Before to execute HHGNN, it is necessary to install the following packages:
pip install dgl
pip install torch
pip install scikit-learn
pip install torch-scatter
- numpy ==1.13.1
- torch ==1.7.1
- scikit-learn==1.0.2
- dgl == 0.7.2
- torch-scatter == 2.0.7
【September 11, 2024】The modified code now supports the latest versions of torch and DGL.
- --Please run train.py to train the HHGNN in NYC city.
- Due to the huge number of hyperedges, our algorithm needs to occupy a large storage space of GPU. It probably need at least 18G GPU memory for NYC city.

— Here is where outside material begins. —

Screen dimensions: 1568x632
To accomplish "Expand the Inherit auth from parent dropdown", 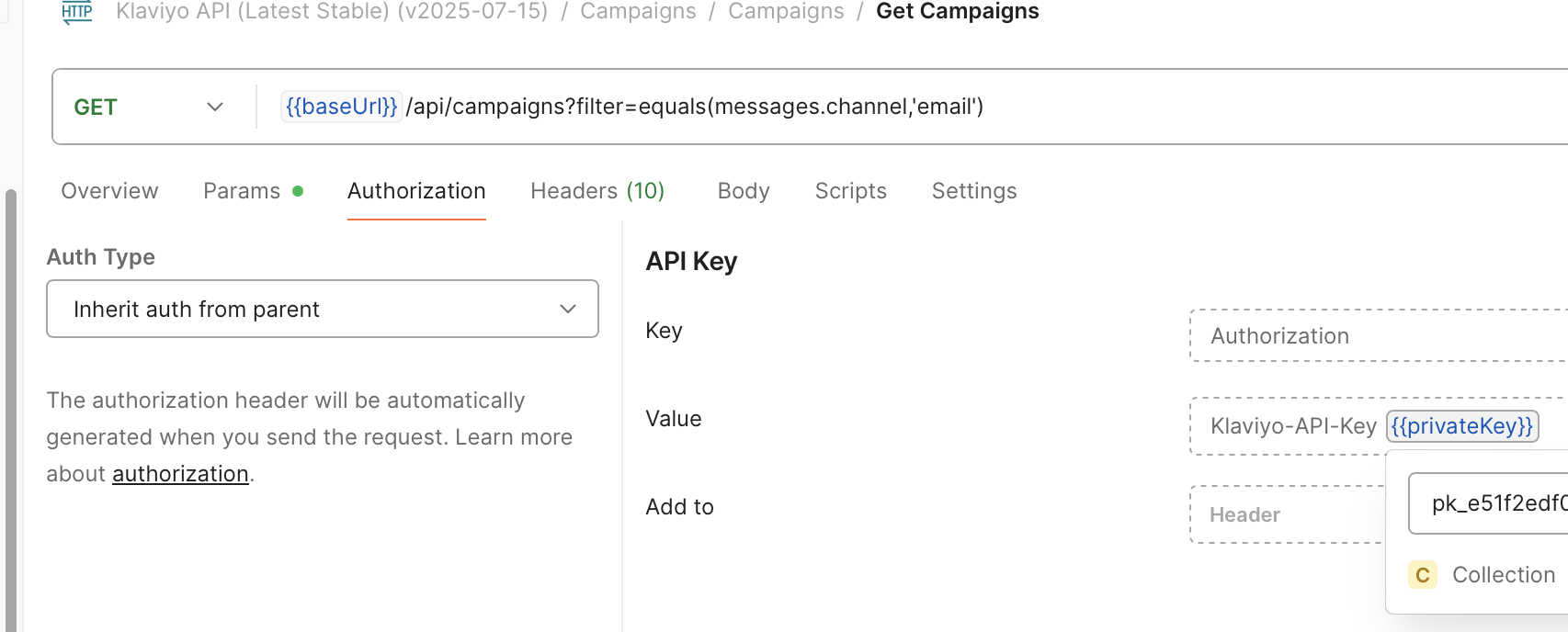I will coord(323,309).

- You can reduce the GPU memory usage by reducing the number of multi-heads or the dimension of the output layer. More adjustable hyperparameters in the config.py file
【March 3, 2025】 Please refer to the code implementation in H3GNN to learn more about processing heterogeneous hypergraph data. We provide an updated version of the code that can complete the data preprocessing for a single city within 10 minutes.
We welcome your suggestions and encouragement to help us keep improving. And we urge everyone to contribute to the development of the community together.
We will continue to update and adjust and optimize our algorithm to make it more acceptable to everyone.
If you find this work helpful, please consider citing our paper:
@inproceedings{li2022hhgnn,
author = {Li, Yongkang and Fan, Zipei and Zhang, Jixiao and Shi, Dengheng and Xu, Tianqi and Yin, Du and Deng, Jinliang and Song, Xuan},
title = {Heterogeneous Hypergraph Neural Network for Friend Recommendation with Human Mobility},
year = {2022},
isbn = {9781450392365},
publisher = {Association for Computing Machinery},
address = {New York, NY, USA},
url = {https://doi.org/10.1145/3511808.3557609},
doi = {10.1145/3511808.3557609},
booktitle = {Proceedings of the 31st ACM International Conference on Information \& Knowledge Management},
pages = {4209–4213},
numpages = {5},
keywords = {friend recommendation, contrastive learning, lbsn, hypergraph},
location = {Atlanta, GA, USA},
series = {CIKM '22}
}